I am assuming that this means that the buffer is a pure-memory copy:

https://github.com/Blosc/c-blosc/blob/master/README_HEADER.rst

I.e. bit 1 is set - this might happen when things change internally in Blosc. The decompressed and compressed result should be untouched though. It might make sense to simply use a larger array in the test case or perhaps upgrade the version of blosc.

Maybe @FrancescAlted can shed some more light on this?

esc commented 5 years ago

I am seeing this now with the recently released blosc 1.6.1. Some more testing confirmed, that the issue is indeed a pure-mem-copy issue.

FrancescAlted commented 5 years ago

Yes, it looks like a pure memory-copy to me. If the question is why sometimes the pure memory-copy bit activates and others it doesn't, my guess is that codecs undergo changes with the different C-Blosc releases; these changes typically affect compression ratio (albeit slightly in general), so it may happen that sometimes the compression ratio is not enough and Blosc fallback to the pure memory-copy instead.

esc commented 5 years ago

O.K. I have been debugging this issue further and it turns out, that this phenomenon appears only, because the byte_shuffe filter is deactivated. If I reactivate the byte shuffle, the data is no longer a pure-memory-copy.

esc commented 5 years ago

So, I have managed to reproduce a standalone snippet of this behaviour, using python-blosc 1.6.1:

In [17]: import blosc                                                                                                                                                                                       

In [18]: import numpy as np                                                                                                                                                                                 

In [19]: from bloscpack.headers import decode_blosc_header, decode_blosc_flags                                                                                                                              

In [20]: a = np.linspace(0, 1, 1e6)                                                                                                                                                                         
/home/esc/git/bloscpack/.venv3/bin/ipython:1: DeprecationWarning: object of type <class 'float'> cannot be safely interpreted as an integer.
  #!/home/esc/git/bloscpack/.venv3/bin/python3

In [21]: b = a.tobytes()                                                                                                                                                                                    

In [22]: c = blosc.compress(b, shuffle=False)                                                                                                                                                               

In [23]: decode_blosc_header(c[:16])                                                                                                                                                                        
Out[23]: 
OrderedDict([('version', 2),
             ('versionlz', 1),
             ('flags', 2),
             ('typesize', 8),
             ('nbytes', 8000000),
             ('blocksize', 524288),
             ('ctbytes', 8000016)])

In [24]: c = blosc.compress(b, shuffle=True)                                                                                                                                                                

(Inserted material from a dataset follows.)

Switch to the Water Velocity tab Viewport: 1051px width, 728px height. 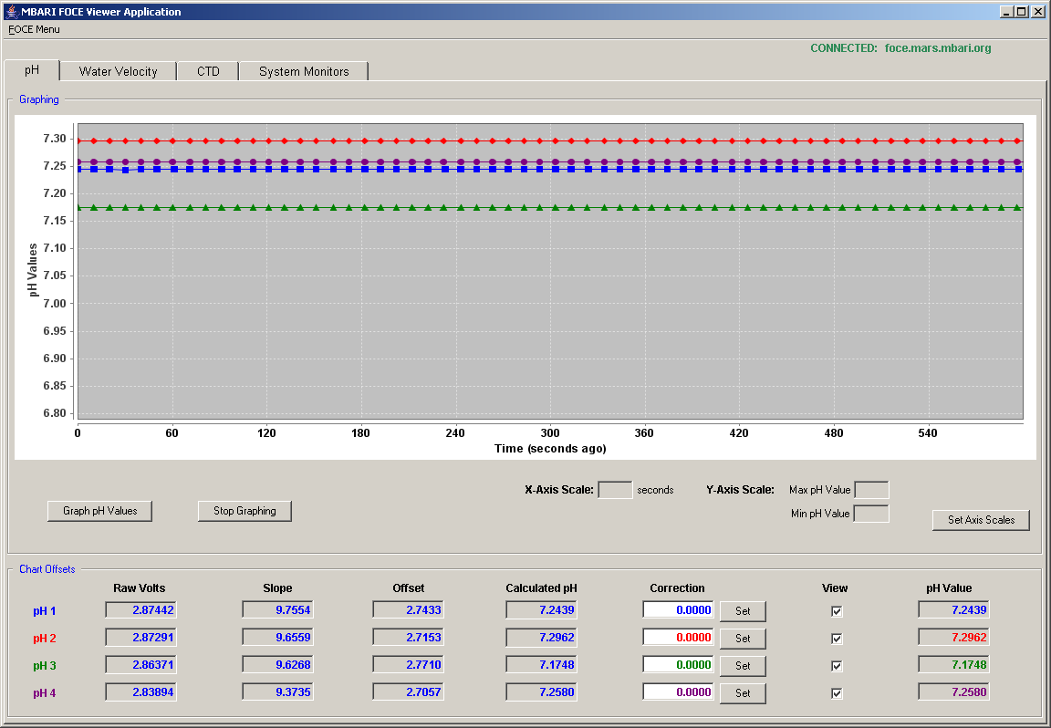coord(118,72)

In [25]: decode_blosc_header(c[:16])                                                                                                                                                                        
Out[25]: 
OrderedDict([('version', 2),
             ('versionlz', 1),
             ('flags', 1),
             ('typesize', 8),
             ('nbytes', 8000000),
             ('blocksize', 524288),
             ('ctbytes', 969806)])

So, maybe linspace isn't the best input for this test.

esc commented 5 years ago

For the record, here is the same example, but with python-blosc 1.5.1:

In [1]: import blosc                                                                                                                                                                                        

In [2]: import numpy as np                                                                                                                                                                                  

In [3]: from bloscpack.headers import decode_blosc_header, decode_blosc_flags                                                                                                                               

In [4]: a = np.linspace(0, 1, 1e6)                                                                                                                                                                          
/home/esc/git/bloscpack/.venv3/bin/ipython:1: DeprecationWarning: object of type <class 'float'> cannot be safely interpreted as an integer.
  #!/home/esc/git/bloscpack/.venv3/bin/python3

In [5]: b = a.tobytes()                                                                                                                                                                                     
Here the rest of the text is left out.